■ Text extract:
>>>
Code, respecting XPath, XML, Python

by Uche Ogbuji

Related link: http://www.nelson.monkey.org/~nelson/weblog/tech/python/xpath.html



First of all, here are the three snippets Nelson posted:



PyXML



from xml.dom.ext.reader import Sax2
from xml import xpath
doc = Sax2.FromXmlFile('foo.opml').documentElement
for url in xpath.Evaluate('//@xmlUrl', doc):
print url.value


My take: this uses the ancient 4DOM code. I expect it to be slow as hell and suck all the memory out of your computer. People, avoid the line from xml.dom.ext.reader import Sax2 like the plague. If there are docs that still suggest it, they really should be fixed. If you do use PyXML, use minidom, but I personally have not been much of an advocate of PyXML in ages.



libxml2



import libxml2
doc = libxml2.parseFile('foo.opml')
for url in doc.xpathEval('//@xmlUrl'):
print url.content


My take: as Nelson admits this snippet is very deceptive. It doesn't show even a fraction of the hair-pulling that would characterize a real-world version of the same code. It ignores the fact that libxml2 forces you to do your own memory management, that it requires very hideous C-ish idioms to work through the XPath results, etc.



ElementTree



from elementtree import ElementTree
tree = ElementTree.parse("foo.opml")
for outline in tree.findall("//outline"):
print outline.get('xmlUrl')
<<<
■ Task requirements:
[1] In the post on XPath in Python, begin at the words "My take: as" and stop after "print outline.get('xmlUrl')". Reproduce that passage, switching "hair-pulling" to "frustration".
[2] Answer these questions from the post on XPath in Python.
(a) Which import line does the author say to avoid like the plague?
(b) According to the author, what kind of management does libxml2 force you to do yourself?
(c) Which file does the ElementTree snippet parse?
[3] Carry on the post on XPath in Python from its last line.

■ Dataset content:
>>>
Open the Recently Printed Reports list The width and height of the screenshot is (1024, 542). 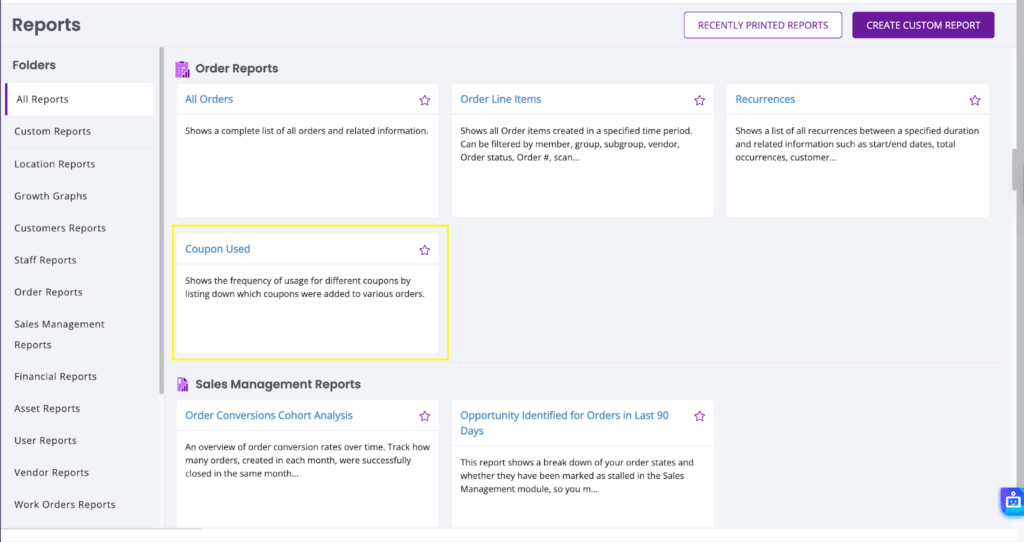point(763,25)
<<<
■ Answers for this exercise:
[1]
My take: as Nelson admits this snippet is very deceptive. It doesn't show even a fraction of the frustration that would characterize a real-world version of the same code. It ignores the fact that libxml2 forces you to do your own memory management, that it requires very hideous C-ish idioms to work through the XPath results, etc.



ElementTree



from elementtree import ElementTree
tree = ElementTree.parse("foo.opml")
for outline in tree.findall("//outline"):
print outline.get('xmlUrl')

[2]
(a) from xml.dom.ext.reader import Sax2
(b) Your own memory management.
(c) foo.opml

[3]
My take: ElementTree is always a breath of fresh air, but Nelson mentions that he was hampered by the XPath limitations (no attribute axis, for example). Well, there is always some cost to max simplicity, max performance.



And out of my corner are the following offerings.



4Suite:



from Ft.Xml.Domlette import NonvalidatingReader
doc = NonvalidatingReader.parseUri("foo.opml")
for url in doc.xpath("//@xmlUrl"):
print url.value


Here you have 100% of XPath's power, plus the option to extend XPath in Python, if need be. It's also plenty fast these days, if not quite as fast as libxml2, and probably not as fast as cElementTree.



Amara



from amara import binderytools
rule = binderytools.preserve_attribute_details(u'*')
doc = binderytools.bind_file("foo.opml", rules=[rule])

for url in doc.xpath("//@xmlUrl"):
print url.value


Looks very similar to the 4Suite example besides the imports and the declared rule. Amara does not support XPath attributes by default (to save space, similar, I'd guess, to the reasoning in ElementTree), but you can trivially enable them by asserting the above rule. 4Suite has no such limitations, but Amara's edge is more clearly shown if you're not using XPath. For example, Amara would allow you to access an XHTML title easily, without needing XPath: print doc.html.head.title. This is what I mean by extreme Python-friendliness. I should point out, though, that Amara's XPath implementation does have some other limitations, but not any most users are likely to run into.





Got code of your own?


5 Comments

aristotle
2005-01-16 04:50:11
libxml2 bindings
Interesting that you say it's hard to make Pythonesque bindings. Over here in Perl-land I've been using XML::LibXML for quite a while, and I have to say Matt Seargent and Christian Gland did a rather good job making the interface feel Perlish despite keeping pretty close to the C API. I've been a fan for a long time: it's a low memory footprint speed devil with a pleasant interface — nothing not to like there.
uche
2005-01-16 09:55:57
libxml2 bindings
Interesting. I don't know all that much about Perl, so I think I speak for many readers that it would be an interesting to see an example of this, if you could post one here.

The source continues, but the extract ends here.